*WORK ORDER*: Only a number is expected here: the count of lines in this data where "computer" occurs.

[Pixel coordinate grounding data]
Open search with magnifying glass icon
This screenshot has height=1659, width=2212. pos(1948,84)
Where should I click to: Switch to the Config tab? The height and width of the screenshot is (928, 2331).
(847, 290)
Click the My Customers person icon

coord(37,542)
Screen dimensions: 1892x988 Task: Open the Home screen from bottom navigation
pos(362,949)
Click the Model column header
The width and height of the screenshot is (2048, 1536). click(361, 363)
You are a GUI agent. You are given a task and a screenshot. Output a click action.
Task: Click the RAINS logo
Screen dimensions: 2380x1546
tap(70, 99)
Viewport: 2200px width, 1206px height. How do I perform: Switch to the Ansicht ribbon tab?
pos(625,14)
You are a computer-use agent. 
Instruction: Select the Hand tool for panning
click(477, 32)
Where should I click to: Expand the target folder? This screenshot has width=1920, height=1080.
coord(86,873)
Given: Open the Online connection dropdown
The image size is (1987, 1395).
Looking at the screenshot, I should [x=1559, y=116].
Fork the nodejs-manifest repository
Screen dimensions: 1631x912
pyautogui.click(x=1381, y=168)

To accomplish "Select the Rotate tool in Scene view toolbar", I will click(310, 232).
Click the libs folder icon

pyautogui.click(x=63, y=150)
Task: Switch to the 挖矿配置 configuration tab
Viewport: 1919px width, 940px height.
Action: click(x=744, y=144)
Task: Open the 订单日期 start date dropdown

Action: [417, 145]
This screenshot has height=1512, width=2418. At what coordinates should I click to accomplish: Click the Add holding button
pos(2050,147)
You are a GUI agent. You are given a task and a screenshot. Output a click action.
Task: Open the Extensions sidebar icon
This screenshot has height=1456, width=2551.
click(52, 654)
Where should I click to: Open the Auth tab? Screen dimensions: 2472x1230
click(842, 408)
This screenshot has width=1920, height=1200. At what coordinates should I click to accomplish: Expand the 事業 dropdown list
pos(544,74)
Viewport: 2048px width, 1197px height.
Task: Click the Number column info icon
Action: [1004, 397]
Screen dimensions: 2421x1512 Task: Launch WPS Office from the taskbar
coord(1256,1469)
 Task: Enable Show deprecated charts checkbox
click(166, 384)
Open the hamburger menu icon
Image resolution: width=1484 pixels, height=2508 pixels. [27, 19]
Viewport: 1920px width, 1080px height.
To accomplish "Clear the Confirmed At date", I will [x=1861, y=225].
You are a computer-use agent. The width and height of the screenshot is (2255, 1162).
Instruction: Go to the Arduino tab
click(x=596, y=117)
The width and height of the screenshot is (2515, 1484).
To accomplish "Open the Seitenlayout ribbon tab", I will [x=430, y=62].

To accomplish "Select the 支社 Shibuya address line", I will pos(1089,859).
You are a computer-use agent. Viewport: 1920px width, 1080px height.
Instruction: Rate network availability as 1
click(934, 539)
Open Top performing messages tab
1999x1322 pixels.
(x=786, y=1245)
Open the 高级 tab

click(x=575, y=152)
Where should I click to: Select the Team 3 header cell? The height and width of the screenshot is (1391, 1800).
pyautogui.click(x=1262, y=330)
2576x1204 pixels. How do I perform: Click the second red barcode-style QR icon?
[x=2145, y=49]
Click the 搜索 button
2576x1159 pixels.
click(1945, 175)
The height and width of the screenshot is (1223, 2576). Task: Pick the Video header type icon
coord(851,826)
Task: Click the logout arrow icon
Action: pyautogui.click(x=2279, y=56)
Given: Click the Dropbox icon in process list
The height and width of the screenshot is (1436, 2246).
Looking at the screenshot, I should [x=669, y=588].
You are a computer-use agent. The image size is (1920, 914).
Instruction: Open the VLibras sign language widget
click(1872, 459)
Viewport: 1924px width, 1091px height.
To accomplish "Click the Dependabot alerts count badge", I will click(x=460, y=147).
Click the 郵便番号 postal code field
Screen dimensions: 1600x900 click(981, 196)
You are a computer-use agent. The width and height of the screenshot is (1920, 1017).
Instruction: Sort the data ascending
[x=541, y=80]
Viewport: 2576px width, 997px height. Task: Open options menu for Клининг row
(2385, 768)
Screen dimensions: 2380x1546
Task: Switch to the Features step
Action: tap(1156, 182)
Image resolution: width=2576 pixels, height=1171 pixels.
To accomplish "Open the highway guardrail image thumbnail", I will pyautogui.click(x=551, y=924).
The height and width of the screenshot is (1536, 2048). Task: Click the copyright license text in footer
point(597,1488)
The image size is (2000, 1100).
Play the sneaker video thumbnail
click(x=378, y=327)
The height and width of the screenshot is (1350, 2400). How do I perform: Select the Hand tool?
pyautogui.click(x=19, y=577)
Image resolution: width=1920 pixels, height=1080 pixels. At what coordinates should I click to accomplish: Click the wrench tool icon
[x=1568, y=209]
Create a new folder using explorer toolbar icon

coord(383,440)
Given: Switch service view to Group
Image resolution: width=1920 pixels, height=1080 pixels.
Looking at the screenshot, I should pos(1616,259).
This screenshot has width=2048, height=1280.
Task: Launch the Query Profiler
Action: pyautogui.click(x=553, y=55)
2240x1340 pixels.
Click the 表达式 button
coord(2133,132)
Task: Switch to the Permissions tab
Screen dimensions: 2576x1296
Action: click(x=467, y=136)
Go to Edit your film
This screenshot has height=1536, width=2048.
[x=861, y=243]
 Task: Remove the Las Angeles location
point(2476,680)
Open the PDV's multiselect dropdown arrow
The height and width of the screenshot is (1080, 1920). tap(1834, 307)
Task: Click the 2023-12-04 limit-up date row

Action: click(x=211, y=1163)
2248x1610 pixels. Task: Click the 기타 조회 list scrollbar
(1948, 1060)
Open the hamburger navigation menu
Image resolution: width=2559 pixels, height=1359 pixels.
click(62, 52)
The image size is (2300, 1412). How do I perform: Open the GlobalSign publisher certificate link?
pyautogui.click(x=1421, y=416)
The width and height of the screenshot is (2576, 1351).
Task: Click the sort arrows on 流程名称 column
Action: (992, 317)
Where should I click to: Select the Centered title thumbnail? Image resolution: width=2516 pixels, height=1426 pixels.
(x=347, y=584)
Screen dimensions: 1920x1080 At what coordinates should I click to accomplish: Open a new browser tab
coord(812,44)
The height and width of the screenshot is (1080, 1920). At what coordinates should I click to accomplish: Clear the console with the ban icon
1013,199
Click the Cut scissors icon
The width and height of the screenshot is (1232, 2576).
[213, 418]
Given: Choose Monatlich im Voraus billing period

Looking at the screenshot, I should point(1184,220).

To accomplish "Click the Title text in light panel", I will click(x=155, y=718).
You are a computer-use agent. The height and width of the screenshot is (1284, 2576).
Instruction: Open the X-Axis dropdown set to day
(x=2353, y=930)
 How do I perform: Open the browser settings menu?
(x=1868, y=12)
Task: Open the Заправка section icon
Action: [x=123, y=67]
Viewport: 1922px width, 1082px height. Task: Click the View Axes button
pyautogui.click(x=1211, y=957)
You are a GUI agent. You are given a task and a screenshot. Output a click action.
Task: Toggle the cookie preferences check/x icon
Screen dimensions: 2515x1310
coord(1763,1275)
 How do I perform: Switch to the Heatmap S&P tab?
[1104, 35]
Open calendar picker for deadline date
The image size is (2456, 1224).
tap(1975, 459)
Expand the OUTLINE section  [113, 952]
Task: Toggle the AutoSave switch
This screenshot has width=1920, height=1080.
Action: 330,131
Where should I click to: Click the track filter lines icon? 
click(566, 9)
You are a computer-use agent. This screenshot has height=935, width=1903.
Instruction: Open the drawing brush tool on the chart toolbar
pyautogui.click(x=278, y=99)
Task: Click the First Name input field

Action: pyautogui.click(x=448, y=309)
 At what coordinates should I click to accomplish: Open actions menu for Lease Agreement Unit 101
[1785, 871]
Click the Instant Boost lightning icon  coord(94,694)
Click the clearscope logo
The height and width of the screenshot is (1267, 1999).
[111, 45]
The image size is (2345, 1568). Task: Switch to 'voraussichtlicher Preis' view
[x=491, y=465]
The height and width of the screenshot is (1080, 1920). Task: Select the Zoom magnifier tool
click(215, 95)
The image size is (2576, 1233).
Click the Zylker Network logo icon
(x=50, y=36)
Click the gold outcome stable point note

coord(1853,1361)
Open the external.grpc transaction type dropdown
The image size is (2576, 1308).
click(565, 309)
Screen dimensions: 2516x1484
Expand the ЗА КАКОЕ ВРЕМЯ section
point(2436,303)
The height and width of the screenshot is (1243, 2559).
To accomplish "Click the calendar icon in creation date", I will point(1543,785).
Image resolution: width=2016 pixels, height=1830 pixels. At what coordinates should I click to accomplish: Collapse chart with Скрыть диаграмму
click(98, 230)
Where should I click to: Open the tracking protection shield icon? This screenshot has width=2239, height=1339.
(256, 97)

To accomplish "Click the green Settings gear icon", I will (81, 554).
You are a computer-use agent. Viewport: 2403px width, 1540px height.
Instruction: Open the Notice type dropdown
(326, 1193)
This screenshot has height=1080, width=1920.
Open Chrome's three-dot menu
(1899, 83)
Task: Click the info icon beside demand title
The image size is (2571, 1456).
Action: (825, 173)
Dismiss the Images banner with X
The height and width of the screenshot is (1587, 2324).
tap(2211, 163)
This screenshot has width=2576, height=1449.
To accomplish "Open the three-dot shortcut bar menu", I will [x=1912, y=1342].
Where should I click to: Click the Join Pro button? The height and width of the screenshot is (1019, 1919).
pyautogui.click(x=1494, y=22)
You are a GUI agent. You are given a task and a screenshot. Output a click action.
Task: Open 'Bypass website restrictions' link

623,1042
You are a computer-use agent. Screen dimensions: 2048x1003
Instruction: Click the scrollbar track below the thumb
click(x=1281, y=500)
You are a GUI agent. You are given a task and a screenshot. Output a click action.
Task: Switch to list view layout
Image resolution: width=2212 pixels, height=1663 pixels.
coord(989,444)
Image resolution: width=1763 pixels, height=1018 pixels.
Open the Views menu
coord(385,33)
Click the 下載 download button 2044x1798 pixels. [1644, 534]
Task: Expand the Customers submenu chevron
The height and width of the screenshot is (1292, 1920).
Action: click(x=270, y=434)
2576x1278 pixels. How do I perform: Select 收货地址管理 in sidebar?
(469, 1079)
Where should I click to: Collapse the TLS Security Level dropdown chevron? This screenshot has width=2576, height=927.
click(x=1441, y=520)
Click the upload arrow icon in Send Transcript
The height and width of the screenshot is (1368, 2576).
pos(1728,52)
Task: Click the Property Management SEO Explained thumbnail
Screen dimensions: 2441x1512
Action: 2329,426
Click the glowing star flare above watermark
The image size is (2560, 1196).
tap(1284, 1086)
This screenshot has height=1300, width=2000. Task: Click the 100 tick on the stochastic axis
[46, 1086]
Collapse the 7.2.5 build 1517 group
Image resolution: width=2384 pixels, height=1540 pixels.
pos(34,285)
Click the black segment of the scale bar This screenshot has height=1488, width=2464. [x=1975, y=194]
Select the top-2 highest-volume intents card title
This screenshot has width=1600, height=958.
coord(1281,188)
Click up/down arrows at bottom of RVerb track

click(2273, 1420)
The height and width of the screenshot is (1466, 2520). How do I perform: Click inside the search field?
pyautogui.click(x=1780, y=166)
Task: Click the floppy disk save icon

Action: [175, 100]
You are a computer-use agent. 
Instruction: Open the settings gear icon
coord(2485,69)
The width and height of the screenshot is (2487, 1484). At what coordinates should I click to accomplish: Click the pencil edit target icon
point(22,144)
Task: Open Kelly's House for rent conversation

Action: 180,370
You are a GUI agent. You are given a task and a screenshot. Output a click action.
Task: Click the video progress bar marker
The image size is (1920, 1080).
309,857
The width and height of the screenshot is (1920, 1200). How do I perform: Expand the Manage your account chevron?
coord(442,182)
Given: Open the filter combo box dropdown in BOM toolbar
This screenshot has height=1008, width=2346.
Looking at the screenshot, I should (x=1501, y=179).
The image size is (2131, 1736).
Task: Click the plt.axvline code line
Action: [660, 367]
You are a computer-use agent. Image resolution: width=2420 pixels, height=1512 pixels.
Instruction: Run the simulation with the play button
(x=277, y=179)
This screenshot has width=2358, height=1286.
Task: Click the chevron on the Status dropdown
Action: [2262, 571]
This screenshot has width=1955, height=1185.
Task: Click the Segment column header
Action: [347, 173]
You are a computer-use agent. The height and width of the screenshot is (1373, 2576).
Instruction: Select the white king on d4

*ANSWER*: 12